» AIM OF THE TASK: Every line from the start of the records below to the line containing "Given: Open the Settings gear icon" should be retyped exactly, that line included, and no others.
* * *
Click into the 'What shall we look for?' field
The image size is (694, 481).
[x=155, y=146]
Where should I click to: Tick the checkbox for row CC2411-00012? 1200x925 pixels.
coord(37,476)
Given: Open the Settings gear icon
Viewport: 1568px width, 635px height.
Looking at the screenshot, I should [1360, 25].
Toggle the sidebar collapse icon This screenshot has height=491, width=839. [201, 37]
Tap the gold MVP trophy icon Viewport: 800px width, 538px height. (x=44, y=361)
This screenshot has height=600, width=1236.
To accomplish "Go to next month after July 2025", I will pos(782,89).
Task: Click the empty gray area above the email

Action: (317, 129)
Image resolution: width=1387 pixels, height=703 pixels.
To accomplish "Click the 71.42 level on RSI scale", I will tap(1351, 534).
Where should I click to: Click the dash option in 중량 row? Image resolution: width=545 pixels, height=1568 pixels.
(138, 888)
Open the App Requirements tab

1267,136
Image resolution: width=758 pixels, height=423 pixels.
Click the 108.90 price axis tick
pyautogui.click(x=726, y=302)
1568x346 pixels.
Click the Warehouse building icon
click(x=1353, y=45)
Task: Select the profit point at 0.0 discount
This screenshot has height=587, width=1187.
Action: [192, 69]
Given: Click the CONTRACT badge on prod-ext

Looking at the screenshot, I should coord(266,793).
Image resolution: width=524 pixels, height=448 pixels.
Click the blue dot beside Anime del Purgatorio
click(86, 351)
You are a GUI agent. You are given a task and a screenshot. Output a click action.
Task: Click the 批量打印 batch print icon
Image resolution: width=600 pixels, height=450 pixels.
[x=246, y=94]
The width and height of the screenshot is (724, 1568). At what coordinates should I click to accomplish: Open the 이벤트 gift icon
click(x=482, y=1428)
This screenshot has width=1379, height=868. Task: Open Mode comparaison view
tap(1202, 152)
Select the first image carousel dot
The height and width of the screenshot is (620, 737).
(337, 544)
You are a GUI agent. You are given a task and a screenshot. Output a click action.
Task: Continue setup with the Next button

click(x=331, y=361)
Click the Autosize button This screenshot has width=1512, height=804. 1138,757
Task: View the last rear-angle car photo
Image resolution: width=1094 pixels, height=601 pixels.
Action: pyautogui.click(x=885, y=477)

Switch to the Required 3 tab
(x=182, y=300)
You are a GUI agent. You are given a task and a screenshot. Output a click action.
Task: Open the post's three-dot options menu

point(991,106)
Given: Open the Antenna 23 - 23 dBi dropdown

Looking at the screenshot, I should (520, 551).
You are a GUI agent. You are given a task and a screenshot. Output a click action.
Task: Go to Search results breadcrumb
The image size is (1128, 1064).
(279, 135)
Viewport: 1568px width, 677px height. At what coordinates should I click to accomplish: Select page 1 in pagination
* * *
» WRITTEN SOLUTION:
Click into the 'What shall we look for?' field
The image size is (694, 481).
[x=155, y=146]
Where should I click to: Tick the checkbox for row CC2411-00012? 1200x925 pixels.
coord(37,476)
Given: Open the Settings gear icon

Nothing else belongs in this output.